At such a high level of aggregation it is difficult to make statements about content of notes. We really cannot even determine much about what students are learning and whether they are learning. However, there are benefits to analysis of aggregate behaviors in CSCL forums:

Stuart Card and his colleagues at Xerox PARC refer to aggregate behavior within an information space such as the World Wide Web as an "information ecology" (Card, Robertson, & York, 1996). We participants in an information ecology (referred to as "informavores" in Card's paper) are producers, gatherers, and consumers of information. By studying the rules of behavior and the relationships between variables in the information ecology, we can learn better how to maximize the ecology (i.e., achieve more information at lower cost). Research in information ecology are developing models of the WWW, for example, that describe when pages are created or deleted, and when they are accessed (Pitkow & Pirolli, 1997).
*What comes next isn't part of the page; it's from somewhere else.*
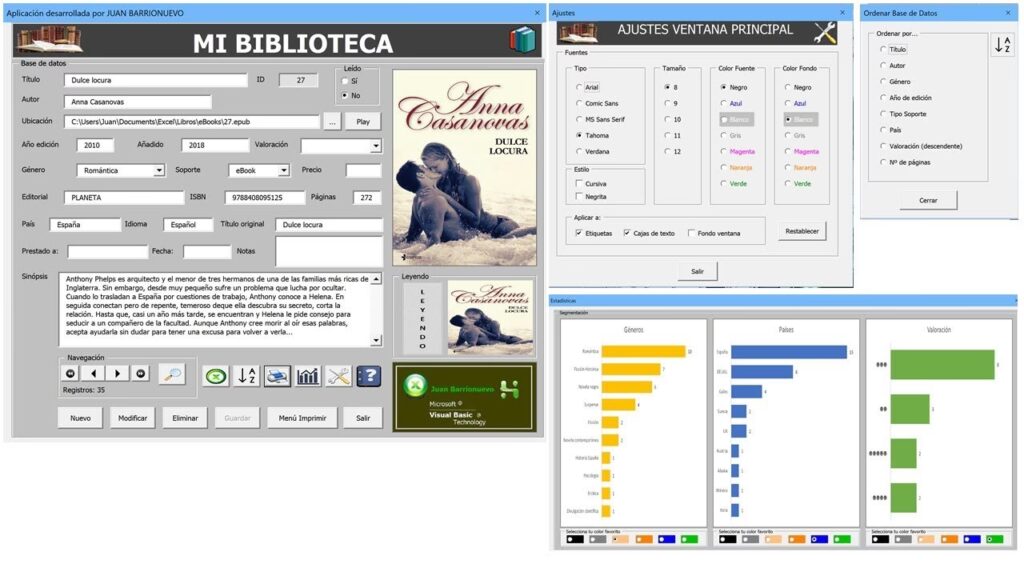Expand the Valoración dropdown
1024x576 pixels.
pyautogui.click(x=375, y=146)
The information ecology perspective can be applied to CSCL forums, as well. Collaboration forums are a kind of information space. While the focus in a learning forum is not just information gathering and consumption, information is being produced (written) and consumed (read). An understanding of student reading and writing behaviors from an information ecologies perspective may help us better understand and better design CSCL environments. Papers that present new tools for CSCL often do present information ecology statistics in describing use of the tools (e.g., MFK/Speakeasy (Hsi & Hoadley, 1997), CoNote (Davis & Huttenlocher, 1995), CoVis (O'Neill, Edelson, Gomez, & D'Amico, 1995)). In this paper, I describe the information ecology for forums used in educational settings in two different collaboration tools, and then contrast these answers with those for other systems.
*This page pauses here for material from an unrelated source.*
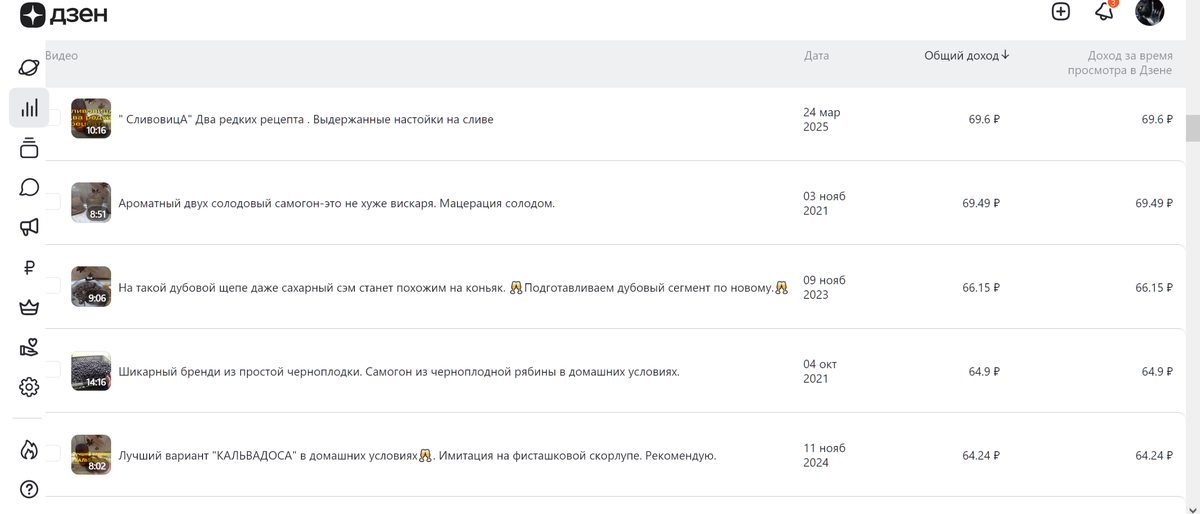
Task: Select checkbox for the СливовицА video
Action: coord(52,119)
The results in this paper are based on analysis of 35 collaborative forums, which is over 7000 notes in the collaboration spaces written by 1300 students, teachers, and teaching assistants. These forums are split almost equally between two different kinds of CSCL tools: CaMILE (Guzdial et al., 1996; Guzdial, Turns, Rappin, & Carlson, 1995b) and newsgroups (Taylor, 1996). I also present reading behavior analysis of one forum, and then contrast the findings with those for other information ecologies. The results provide a picture of what is common behavior at a high-level of aggregation and how the difference in tools affects the information ecology of CSCL forums.

II. Data and Methods

The CSCL forums used in these analyses come from two different sources: class newsgroups used in the College of Computing at Georgia Tech and CaMILE class discussions from a variety of different academic units at Georgia Tech. 17 CaMILE discussions and 18 class newsgroups were analyzed. I first describe the two different kinds of collaboration tools (summarized in Table 1), and then describe how the data sets were selected and analyzed.

Newsgroups: Newsgroups are an old form of asynchronous collaboration support on the Internet. It has been used for years to discuss everything from TV shows to the latest computer operating system. Computers on the Internet that subscribe to a given newsgroup agree to distribute notes posted by users to the given newsgroup. The newsgroup is thus distributed across multiple machines, which means that access is improved (if a single machine goes down, students might be able to access the desired newsgroup from another news server) but is difficult to track. Notes are threaded - the newsgroup protocol tracks which notes were composed in response to other notes.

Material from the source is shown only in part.